F1’s topsy-turvy 2012 risks turning off confused fans, Jenson Button has warned.
The McLaren driver was the first of the sport’s five winners so far this season, with a sixth this weekend to create all-time history. But while some are enthralled by the unpredictability, a slightly “worried” Button warned that the time will come when fans will cease to understand the sport.
“I think it will get to a point where they will wonder who they are supporting and why someone is winning and someone is losing,” he told reporters on Friday. “Why is everyone a loser and everyone a winner?”
Button said traditional F1 engineering has been turned on its head in 2012, with the sport’s cleverest minds often resorting to doing “the opposite” of what their intellect and experience suggests in order to tweak a car.
“It is very strange,” he said, “and it is all because you cannot get the tyres in the right working range.”
Flavio Briatore, who admits to working on a set of alternate regulations at present, laughed when asked about the spectacle of 2012. He said the odd Pirelli tyres are having the same effect as a “budget cap” – equalising the best and the less-financed teams.
“With all due respect to Maldonado, it’s a bit strange that he’s able to beat Alonso in a Ferrari,” said the flamboyant Italian. “We need some balance in the degree of surprise,” he told Auto Motor und Sport.
Reigning world champion and current joint championship leader Sebastian Vettel on Friday denied that F1 has become akin to a “lottery”.

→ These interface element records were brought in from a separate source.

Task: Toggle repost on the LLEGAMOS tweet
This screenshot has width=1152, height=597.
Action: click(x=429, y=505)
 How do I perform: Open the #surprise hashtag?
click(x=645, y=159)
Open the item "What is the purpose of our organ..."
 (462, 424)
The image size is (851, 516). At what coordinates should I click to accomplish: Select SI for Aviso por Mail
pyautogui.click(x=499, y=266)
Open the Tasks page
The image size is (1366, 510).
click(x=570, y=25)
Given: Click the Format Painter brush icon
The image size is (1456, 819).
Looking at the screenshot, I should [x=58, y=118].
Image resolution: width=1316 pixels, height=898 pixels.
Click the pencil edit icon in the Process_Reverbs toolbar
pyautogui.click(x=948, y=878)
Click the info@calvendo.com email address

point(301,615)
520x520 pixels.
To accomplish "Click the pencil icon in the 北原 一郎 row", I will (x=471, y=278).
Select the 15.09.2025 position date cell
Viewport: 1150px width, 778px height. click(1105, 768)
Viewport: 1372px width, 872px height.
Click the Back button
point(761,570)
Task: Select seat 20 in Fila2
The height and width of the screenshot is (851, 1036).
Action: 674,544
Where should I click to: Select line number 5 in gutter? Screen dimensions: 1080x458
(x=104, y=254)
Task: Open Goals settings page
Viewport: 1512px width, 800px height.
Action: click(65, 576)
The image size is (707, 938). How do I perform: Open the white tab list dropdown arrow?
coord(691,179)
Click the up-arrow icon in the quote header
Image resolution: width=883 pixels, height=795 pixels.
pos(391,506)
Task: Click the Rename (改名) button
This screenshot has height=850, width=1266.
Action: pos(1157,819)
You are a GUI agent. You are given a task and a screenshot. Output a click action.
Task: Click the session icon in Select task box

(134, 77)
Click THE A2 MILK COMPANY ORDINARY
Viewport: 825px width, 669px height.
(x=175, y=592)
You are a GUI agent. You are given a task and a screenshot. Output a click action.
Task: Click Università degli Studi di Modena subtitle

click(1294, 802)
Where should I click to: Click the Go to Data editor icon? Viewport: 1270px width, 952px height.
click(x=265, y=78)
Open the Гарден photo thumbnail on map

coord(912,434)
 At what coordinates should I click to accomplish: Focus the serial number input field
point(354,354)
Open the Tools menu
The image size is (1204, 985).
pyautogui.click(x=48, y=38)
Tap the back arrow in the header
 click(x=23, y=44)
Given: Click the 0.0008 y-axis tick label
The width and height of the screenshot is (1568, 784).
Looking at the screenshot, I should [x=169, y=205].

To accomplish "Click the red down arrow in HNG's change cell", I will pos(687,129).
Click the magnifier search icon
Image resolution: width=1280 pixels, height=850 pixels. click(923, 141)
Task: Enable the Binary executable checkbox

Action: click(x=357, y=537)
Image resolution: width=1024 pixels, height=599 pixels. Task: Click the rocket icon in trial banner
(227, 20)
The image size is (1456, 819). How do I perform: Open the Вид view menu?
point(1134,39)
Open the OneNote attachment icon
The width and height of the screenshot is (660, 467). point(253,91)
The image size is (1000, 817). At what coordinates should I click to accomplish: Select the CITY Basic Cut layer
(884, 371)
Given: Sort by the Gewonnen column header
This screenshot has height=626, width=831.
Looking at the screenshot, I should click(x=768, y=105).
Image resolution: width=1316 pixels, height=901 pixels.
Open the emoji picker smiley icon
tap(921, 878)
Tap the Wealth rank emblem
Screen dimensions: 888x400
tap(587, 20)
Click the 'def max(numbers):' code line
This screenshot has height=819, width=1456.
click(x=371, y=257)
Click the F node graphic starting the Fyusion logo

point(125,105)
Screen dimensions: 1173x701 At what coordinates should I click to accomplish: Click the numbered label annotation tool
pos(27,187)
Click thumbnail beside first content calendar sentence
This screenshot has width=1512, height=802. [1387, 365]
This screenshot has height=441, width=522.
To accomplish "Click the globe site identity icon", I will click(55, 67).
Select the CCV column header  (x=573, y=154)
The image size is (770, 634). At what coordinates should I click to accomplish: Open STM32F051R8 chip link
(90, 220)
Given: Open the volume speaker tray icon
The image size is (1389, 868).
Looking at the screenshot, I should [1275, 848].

“Let’s remember when the same people said that Michael Schumacher winning everything was boring,” the Red Bull driver told Kleine Zeitung newspaper. “But of course we have to be careful that F1 remains a sport, and a sport cannot appear artificial.”
F1 veteran Jean Alesi, this weekend preparing for his first Indy 500, said the 2012 winner will not have won a lottery but will have put together the most consistent campaign.
“Look at Alonso,” he told Austria’s Laola1. “His car is not even among the best four in the field yet he is leading with Vettel.”
Times journalist Kevin Eason agreed: “If F1 is now a gamble, why are the three leading drivers in the world championship – Alonso, Vettel and Hamilton – also the trio rated highest by most pundits?”
At any rate, David Coulthard thinks the ‘spectacle versus purist’ debate is a valid one.
“It raises fundamental questions about racing and entertainment and what we want to see from Formula One,” the former Red Bull and McLaren driver wrote in his Telegraph column. “But I don’t agree with the premise that grands prix are now a lottery. I’m yet to see anyone say the tyres are inconsistent from set to set. This is all part of the Formula One battle.”